The diversification of stool samples is another important tool for detecting more positives, as already shown in a high and mid-prevalence areas9,11. Our data from the current study, investigating a low prevalence area, confirmed these findings. A total of 25 (6.5%) positives were found using six slides, two of each sample, in contrast to 19 (5%) with six slides of the same sample. Thus, six more positives (an improvement of 24%) were diagnosed by diversifying the sample number. The 12 slides from the same sample approach in this setting did not confirm the data described above. In this study, 28 (7.3%) positives were confirmed, three (10.7%) less than with 12 slides of the same sample. The latter result indicates that the decision-making process for the appropriate approach to apply becomes even more difficult in low prevalence areas.
According to the kappa statistics, concordance levels reached values rated as good and excellent, when six or 12 slides from the same fecal sample were compared with the RV (Table 3). The comparison of six slides, two of three samples and four slides, two of two samples with the RV was classified as good. These results confirm the hypothesis that the number of detected egg-positive individuals is closely related with the increased number of slides and number of fecal samples examined. The comparison of a single slide to the RV was rated as poor, indicating that a considerable percentage of infected individuals were missed when only one slide is examined.
The poor diagnostic performance of the KK method when examining a single slide in comparison with the RV results in a significant underestimation of the infection rate, leading to at least 73% missed positive cases. The implication of these findings for low prevalence areas, as with the State of Pará, is an adverse effect on schistosomiasis control efforts, which facilitate and maintain the disease transmission under this scenario. This becomes even more important in the light of new efforts for disease elimination, as proposed by the WHO1and the Brazilian Ministry of Health15.

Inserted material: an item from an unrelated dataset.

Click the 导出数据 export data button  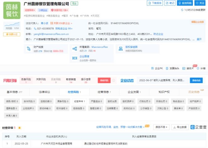coord(180,127)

Children younger than two years were excluded according to the study protocol, which was approved by the Ethics Committee (CAAE number 21824513.9.0000.5091). All participants signed a consent form before enrolment. Individuals diagnosed as having schistosomiasis and soil-transmitted helminth infection were treated in accordance with the Brazilian Ministry of Health guidelines.